Salt, spray, sea air, and warm sand underfoot are all the pleasant sensations of a day at the beach which stir cravings for good and hearty food. A perfect refreshment is a traditional beach-blanket banquet, complete with charcoal-grilled corn on the cob. You can prepare this picnic to feed a crowd or simply the family on any summertime trip to the beach. For a small group, you may want to take only half of the salad and leave the rest at home for a midweek supper.
Crunchy Egg Dip
Red Onion Slices
Barbecued Corn on the Cob
Mixed Bean & Artichoke Salad
Honey Applesauce Cupcakes
Beverages of Your Choice
Bake the cupcakes on the day of the picnic or bake them ahead of time and then freeze them. If they are frozen then let them thaw to room temperature on the morning of the outing. Frost them after they have thawed (if you are frosting them). Prepare the bean salad a day ahead and refrigerate it so the vegetables have time to marinate. Hard-cook the eggs for the salad garnish and the egg dip at the same time. On the morning of departure, slice the onions and tomatoes, and prepare the lettuce leaves; seal them in individual plastic bags or in small containers. Then prepare the egg dip and get the corn ready. Refrigerate the food that needs to be kept cold before packing it in the cooler. Have ready one or more large bags of potato chips and enough hamburger patties and French rolls for your picnicking party. You’ll also need a portable barbecue; potholders, a spatula, and tongs; and charcoal, charcoal starter, and fireplace matches.
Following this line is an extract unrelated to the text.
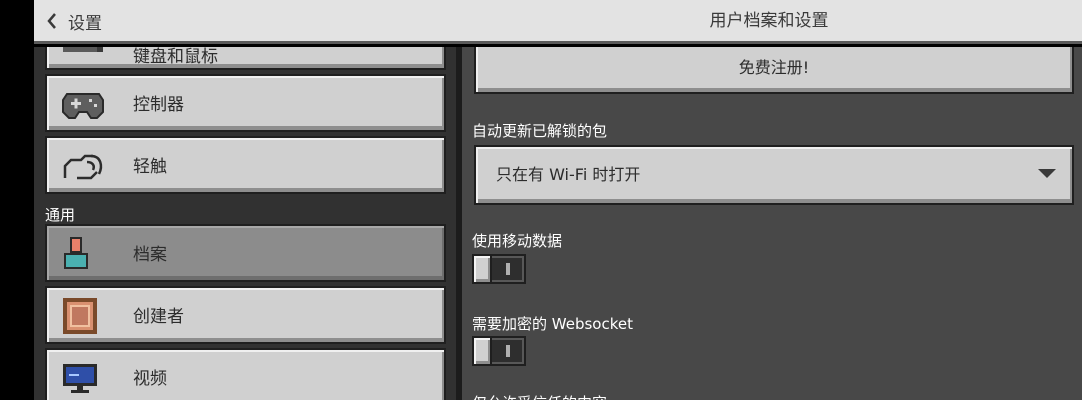 This screenshot has width=1082, height=400. What do you see at coordinates (246, 315) in the screenshot?
I see `sidebar-item-creator: 创建者` at bounding box center [246, 315].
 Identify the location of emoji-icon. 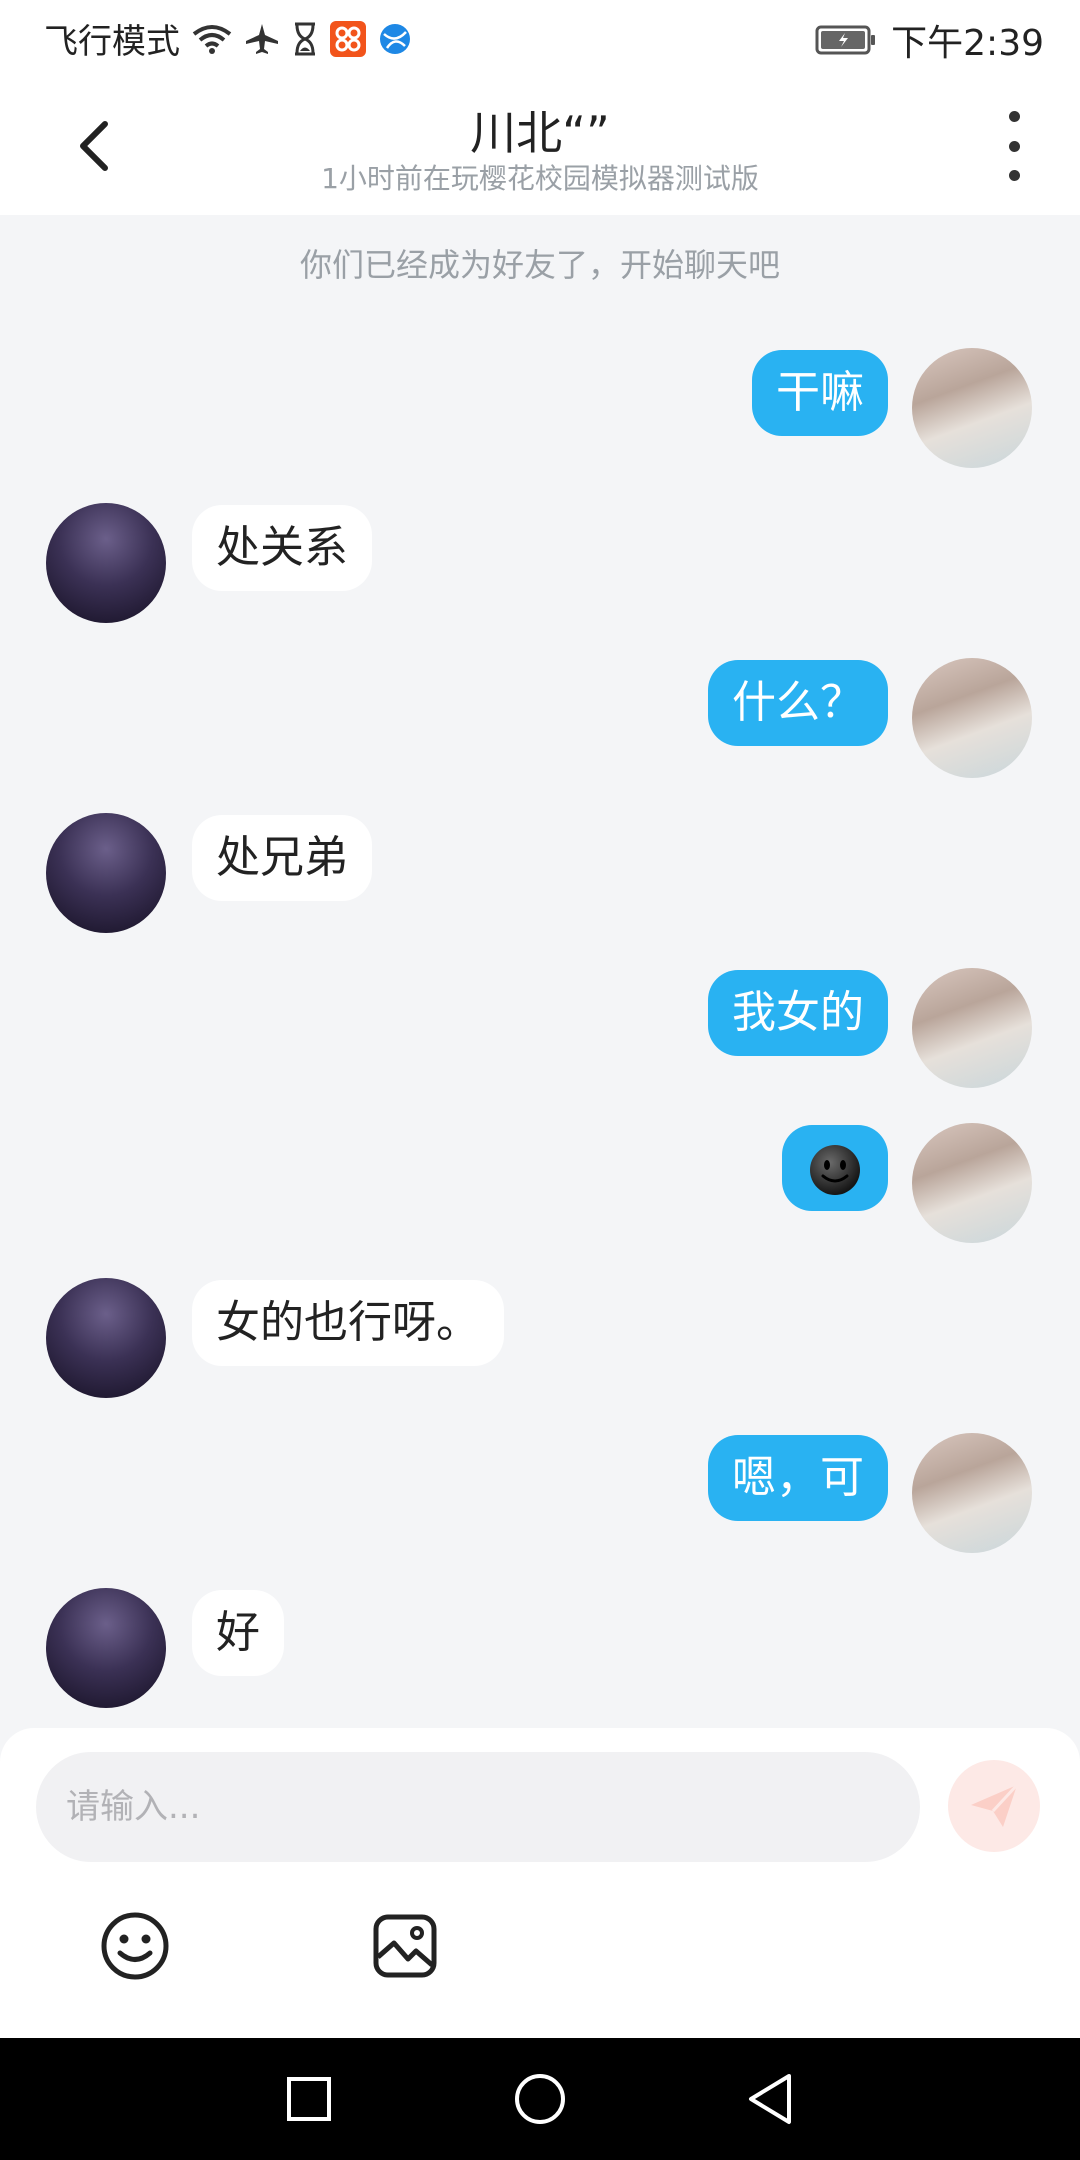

Packing Your Picnic: Place the chilled beverages in the bottom of a roomy cooler. On top, pack the ears of corn and the egg dip. Tuck in the parcels containing the hamburger patties, garnishes for the salad, hamburger condiments, and butter for the corn. Carry all of the barbecue equipment in a sturdy box. In a roomy basket, pack the unbreakable items first, including serving spoons for the salad, a bottle opener, salt and pepper, and a knife for the rolls (unless they’re presliced). Fit in the cupcakes and the salad. Place the rolls and potato chips on top. For a sandy picnic, it’s always wise to carry extra paper plates, napkins, and pre-moistened towelettes.
At the Site: Start the charcoal about half an hour before you want to begin cooking; wait until the coals turn gray before grilling the meat and corn. Meanwhile, spread the blanket and let people nibble on potato chips and dip. If your site is very sandy or some of your guests are quite young, you may prefer to wait until the hamburgers and corn are almost ready before you unpack the rest of the food. Before serving the salad, stir it well; then garnish it with the egg slices, if desired, and artichokes.